Désormais, l’obtention du titre séjour sera conditionnée par le respect aux principes de la République et ses symboles (l’hymne national, les devises, la laïcité, le drapeau tricolore, certains symboles..) et peut être retiré ou non-renouvelé en cas de non-respect de ces derniers, soit une banalisation de l’expulsion hors-norme de l’Imam Iquioussen. Dans un contexte de très forte islamophobie jusqu’au plus haut sommet de l’État il est à redouter de voir ce qui sera considéré demain comme un non-respect des principes de la République : est-ce que refuser de se faire examiner par un médecin homme en tant que femme musulmane qui porte le foulard sera susceptible d’être signalé ?
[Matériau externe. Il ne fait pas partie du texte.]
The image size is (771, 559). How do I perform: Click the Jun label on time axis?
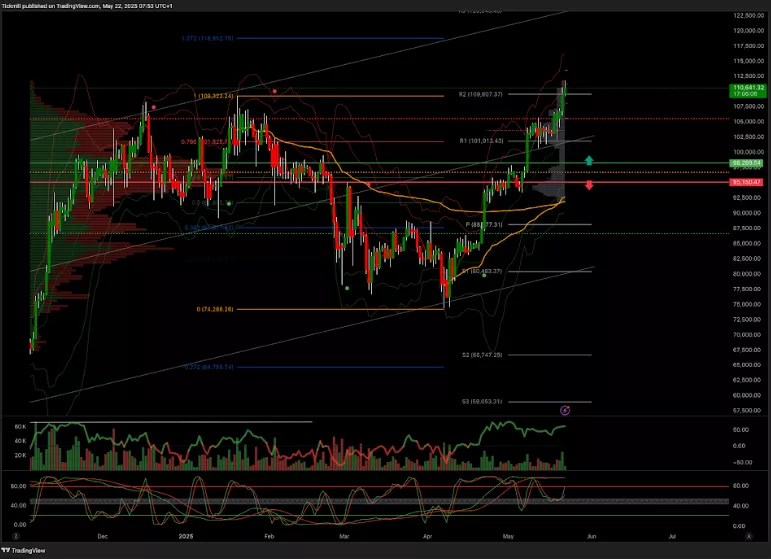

Est-ce que ça n’ouvre pas la voie, déjà bien empruntée, de dénonciation et de signalement envers des individu·es que l’on perçoit comme dangereux, radicalisé·es ? Suite aux attentats de Charlie Hebdo, de nombreux enfants avaient fait l’objet de signalement par du personnel du corps enseignant et s’étaient retrouvés au poste, en garde-à-vue 1.
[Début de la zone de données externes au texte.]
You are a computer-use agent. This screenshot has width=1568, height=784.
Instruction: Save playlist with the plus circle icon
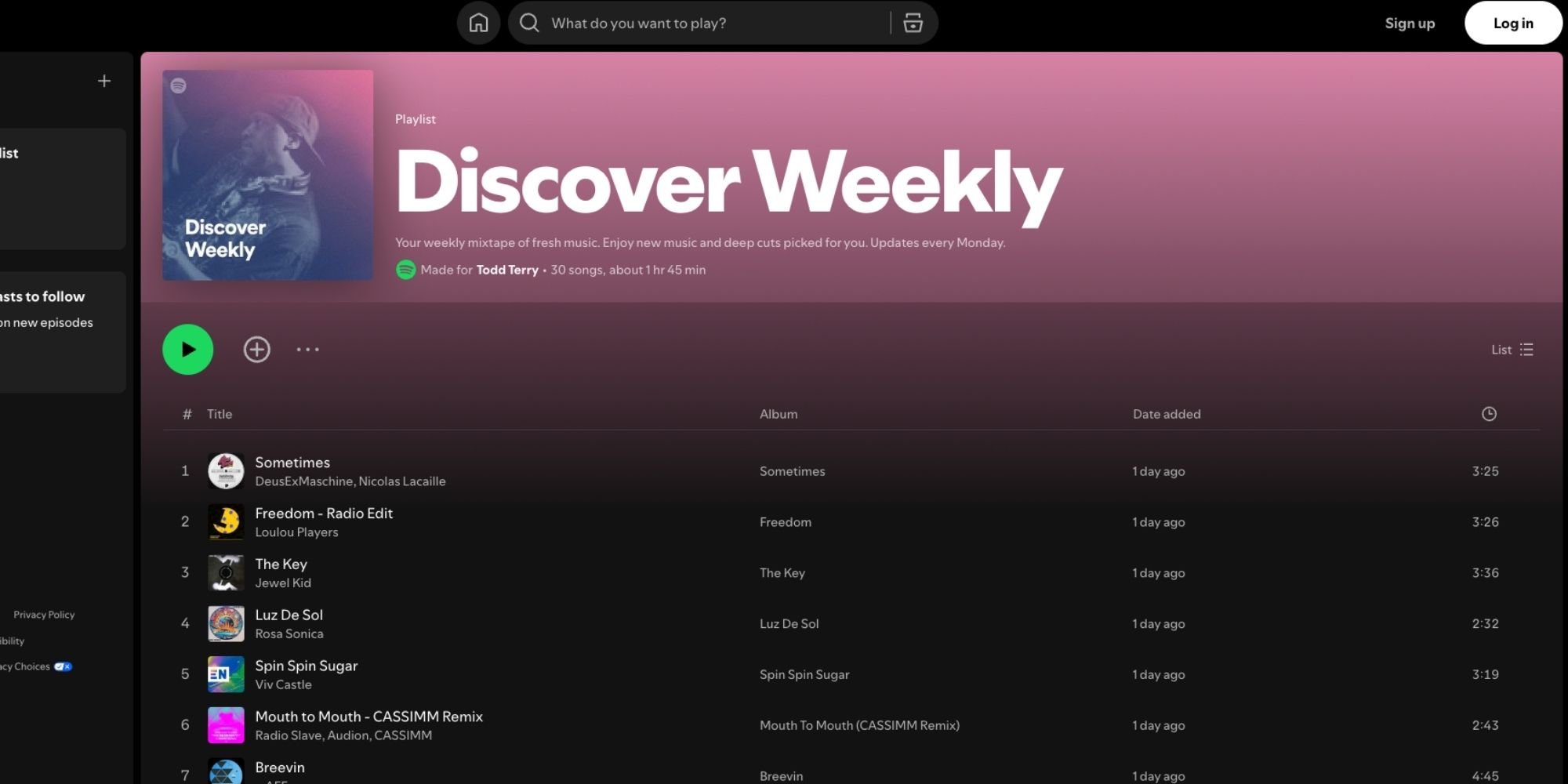tap(256, 350)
On voit à l’œuvre un véritable « Laboratoire du pire », de ce que l’on réserve aux étrangers et étrangères au vu des situations dans lesquelles se retrouvent les personnes dont la vie est rythmée par le bon vouloir de la préfecture, un avant-goût de ce que nous réserve ce gouvernement raciste et fascisant qui détruit le droit des étrangères et étrangers, le droit d’asile puis les minimas sociaux, l’accès à une justice équitable, à la santé...
C’est ce que l’on voit avec la remise en question de l’accès à l’aide juridictionnelle, à l’Aide Médicale d’État, avec les procès bâclés, avec la légalisation de la détention de « mineurs de moins de 16 ans »... la liste est longue. La campagne nationale Uni·es Contre l’Immigration Jetable et pour une politique migratoire d’accueil (UCIJ) principalement animée par Solidaires organise et donne des grandes dates de mobilisation qu’il nous appartient de reprendre et de faire exister au niveau local.
Quelques dates ont été difficilement réappropriées hors de l’île de France début 2023 même si nous avons vu l’apparition d’inter-orgas locales dans quelques villes, nous avons désormais un enjeu de taille au vu de l’arrivée imminente du projet de loi de nous organiser, de faire entendre un autre son de cloche et de faire valoir d’autres valeurs dans ce climat de racisme et de suprématisme blanc qui gagne notre pays, gavé aux théories de « grand remplacement » du discours politico-médiatique.